Every angle answer you write should look the same shape: angle = number, reason. That's the whole method. The number comes from the maths; the reason comes from naming the fact you used.
The Three Moves
One — read the diagram, not the picture. Look at the marks: arrows mean parallel, ticks mean equal, the little square means 90°. The angle facts you're allowed to use depend entirely on what's marked.
Two — do the calculation. Spot which fact connects your known angle to the unknown, and run it. Sometimes that's a subtraction (180 − 70), sometimes it's just "they're equal".
Three — write the reason beside it. Not in your head — on the page. "Co-interior angles, parallel lines." "Vertically opposite angles are equal." The reason is a mark.
A Worked One, Set Out Properly
Two parallel lines, a transversal, one angle marked 110° on the inside. Find x on the inside below it:
x = 180° − 110° = 70° (co-interior angles, parallel lines)

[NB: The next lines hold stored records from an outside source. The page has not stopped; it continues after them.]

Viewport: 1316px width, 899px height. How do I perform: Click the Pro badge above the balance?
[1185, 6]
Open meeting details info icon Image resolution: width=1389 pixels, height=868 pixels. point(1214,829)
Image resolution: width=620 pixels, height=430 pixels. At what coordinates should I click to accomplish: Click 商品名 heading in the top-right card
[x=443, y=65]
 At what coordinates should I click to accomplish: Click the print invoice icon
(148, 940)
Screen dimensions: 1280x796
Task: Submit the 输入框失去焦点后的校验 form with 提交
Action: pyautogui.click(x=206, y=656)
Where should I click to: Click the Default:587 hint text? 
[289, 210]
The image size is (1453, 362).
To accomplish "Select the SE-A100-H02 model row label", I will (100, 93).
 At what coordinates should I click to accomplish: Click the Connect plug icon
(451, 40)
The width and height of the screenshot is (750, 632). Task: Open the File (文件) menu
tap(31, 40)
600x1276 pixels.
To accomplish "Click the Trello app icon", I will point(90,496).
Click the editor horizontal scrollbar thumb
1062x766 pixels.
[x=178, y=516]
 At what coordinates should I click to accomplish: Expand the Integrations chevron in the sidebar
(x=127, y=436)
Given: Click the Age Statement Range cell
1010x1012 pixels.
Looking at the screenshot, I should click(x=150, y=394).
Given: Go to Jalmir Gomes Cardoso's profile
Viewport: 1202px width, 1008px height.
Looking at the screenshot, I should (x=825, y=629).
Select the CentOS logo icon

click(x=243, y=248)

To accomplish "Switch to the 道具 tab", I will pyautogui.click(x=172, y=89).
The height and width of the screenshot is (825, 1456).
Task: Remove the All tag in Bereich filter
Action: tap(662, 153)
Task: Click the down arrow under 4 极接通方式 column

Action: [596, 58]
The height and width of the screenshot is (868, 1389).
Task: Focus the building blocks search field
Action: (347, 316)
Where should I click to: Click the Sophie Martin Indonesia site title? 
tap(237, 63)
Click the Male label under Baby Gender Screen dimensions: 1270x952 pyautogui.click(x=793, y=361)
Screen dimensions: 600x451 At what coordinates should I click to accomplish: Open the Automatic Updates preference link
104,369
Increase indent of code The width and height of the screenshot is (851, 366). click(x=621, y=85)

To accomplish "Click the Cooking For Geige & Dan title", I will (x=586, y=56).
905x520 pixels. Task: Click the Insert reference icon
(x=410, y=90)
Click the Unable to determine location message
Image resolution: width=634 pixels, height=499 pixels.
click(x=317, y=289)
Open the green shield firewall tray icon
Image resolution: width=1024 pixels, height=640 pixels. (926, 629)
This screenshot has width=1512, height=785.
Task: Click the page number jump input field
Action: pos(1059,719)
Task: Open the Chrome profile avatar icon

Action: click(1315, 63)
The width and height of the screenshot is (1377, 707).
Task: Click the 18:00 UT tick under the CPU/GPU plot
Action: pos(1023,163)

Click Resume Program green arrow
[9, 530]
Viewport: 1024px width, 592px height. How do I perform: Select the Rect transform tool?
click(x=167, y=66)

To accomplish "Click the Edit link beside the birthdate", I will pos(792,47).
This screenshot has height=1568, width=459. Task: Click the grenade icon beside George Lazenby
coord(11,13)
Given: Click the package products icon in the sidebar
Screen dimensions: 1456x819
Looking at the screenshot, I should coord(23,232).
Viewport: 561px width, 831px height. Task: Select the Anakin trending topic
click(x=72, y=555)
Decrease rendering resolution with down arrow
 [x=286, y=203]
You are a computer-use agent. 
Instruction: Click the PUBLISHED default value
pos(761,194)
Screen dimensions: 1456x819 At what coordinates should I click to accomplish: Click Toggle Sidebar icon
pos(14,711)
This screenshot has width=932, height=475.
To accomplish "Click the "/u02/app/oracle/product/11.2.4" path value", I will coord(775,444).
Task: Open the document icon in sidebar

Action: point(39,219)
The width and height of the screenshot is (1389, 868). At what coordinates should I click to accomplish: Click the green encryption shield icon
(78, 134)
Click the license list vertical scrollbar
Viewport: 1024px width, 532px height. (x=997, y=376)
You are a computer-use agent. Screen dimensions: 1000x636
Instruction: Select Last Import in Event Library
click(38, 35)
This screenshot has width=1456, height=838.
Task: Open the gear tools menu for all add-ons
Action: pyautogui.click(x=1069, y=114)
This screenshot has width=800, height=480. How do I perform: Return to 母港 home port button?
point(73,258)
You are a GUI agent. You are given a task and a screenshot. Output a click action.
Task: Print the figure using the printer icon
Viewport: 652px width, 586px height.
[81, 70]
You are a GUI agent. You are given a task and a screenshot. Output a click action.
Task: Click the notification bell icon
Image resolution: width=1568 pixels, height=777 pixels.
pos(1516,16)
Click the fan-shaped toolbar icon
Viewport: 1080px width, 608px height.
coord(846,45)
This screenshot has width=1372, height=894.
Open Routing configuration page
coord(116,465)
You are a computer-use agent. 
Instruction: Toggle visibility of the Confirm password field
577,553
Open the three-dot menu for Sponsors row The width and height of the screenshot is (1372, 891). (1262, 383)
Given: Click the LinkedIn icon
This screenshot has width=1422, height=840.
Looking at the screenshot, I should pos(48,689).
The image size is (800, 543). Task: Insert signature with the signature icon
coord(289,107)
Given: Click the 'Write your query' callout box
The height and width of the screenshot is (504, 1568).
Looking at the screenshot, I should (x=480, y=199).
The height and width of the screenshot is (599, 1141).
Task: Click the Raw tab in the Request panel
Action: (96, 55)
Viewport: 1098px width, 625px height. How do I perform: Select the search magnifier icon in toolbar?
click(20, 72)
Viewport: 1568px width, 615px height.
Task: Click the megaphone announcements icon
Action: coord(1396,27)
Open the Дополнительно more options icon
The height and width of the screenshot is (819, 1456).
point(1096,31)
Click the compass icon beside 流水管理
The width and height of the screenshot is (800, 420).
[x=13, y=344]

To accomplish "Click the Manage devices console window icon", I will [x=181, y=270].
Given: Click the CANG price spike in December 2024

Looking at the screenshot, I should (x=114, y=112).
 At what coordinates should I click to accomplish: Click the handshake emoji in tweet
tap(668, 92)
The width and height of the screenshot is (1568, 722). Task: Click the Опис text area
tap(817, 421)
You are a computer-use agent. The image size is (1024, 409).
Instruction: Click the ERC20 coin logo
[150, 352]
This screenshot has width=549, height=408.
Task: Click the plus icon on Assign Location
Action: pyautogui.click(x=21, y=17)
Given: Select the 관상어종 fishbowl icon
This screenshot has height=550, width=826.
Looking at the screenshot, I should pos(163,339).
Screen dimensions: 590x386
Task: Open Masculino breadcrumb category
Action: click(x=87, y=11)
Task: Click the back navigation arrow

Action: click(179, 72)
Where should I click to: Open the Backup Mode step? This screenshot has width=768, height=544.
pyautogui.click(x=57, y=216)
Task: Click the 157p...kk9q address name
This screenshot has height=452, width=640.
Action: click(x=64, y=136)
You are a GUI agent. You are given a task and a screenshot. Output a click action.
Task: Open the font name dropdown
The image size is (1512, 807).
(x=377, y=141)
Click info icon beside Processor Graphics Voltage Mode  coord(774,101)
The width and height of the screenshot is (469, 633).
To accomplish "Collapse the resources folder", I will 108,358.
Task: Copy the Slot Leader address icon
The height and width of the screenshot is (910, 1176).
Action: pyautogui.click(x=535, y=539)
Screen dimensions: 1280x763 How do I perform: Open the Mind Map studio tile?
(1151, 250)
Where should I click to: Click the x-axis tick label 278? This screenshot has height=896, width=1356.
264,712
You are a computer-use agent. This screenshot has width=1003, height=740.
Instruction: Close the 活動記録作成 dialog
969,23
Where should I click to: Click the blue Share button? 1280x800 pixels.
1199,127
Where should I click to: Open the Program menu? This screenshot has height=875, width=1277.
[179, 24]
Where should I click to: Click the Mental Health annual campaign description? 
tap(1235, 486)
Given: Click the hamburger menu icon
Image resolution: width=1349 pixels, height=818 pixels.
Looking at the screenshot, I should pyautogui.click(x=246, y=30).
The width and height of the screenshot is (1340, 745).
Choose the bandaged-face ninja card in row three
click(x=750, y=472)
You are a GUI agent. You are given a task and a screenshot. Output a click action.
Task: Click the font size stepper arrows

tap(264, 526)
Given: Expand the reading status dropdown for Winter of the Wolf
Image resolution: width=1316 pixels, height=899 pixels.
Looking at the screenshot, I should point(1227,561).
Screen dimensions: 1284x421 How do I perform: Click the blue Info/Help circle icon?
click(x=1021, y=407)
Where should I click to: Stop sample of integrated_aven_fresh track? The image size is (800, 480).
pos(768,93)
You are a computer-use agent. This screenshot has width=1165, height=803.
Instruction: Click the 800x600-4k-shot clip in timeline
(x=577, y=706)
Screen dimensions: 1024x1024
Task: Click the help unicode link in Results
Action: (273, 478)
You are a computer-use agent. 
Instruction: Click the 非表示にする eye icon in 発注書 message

That single line earns both marks: the right value and the named reason. Leave the reason off and you've thrown half the marks away even with the right number.
Learn the Reasons Word-for-word
Examiners want the proper phrase, not a vague gesture. "Co-interior angles, parallel lines." "Corresponding angles, parallel lines." "Alternate angles, parallel lines." "Angles on a straight line." "Vertically opposite angles." Drill them in the toy — it checks the number and the reason separately, so you'll feel straight away when one's missing.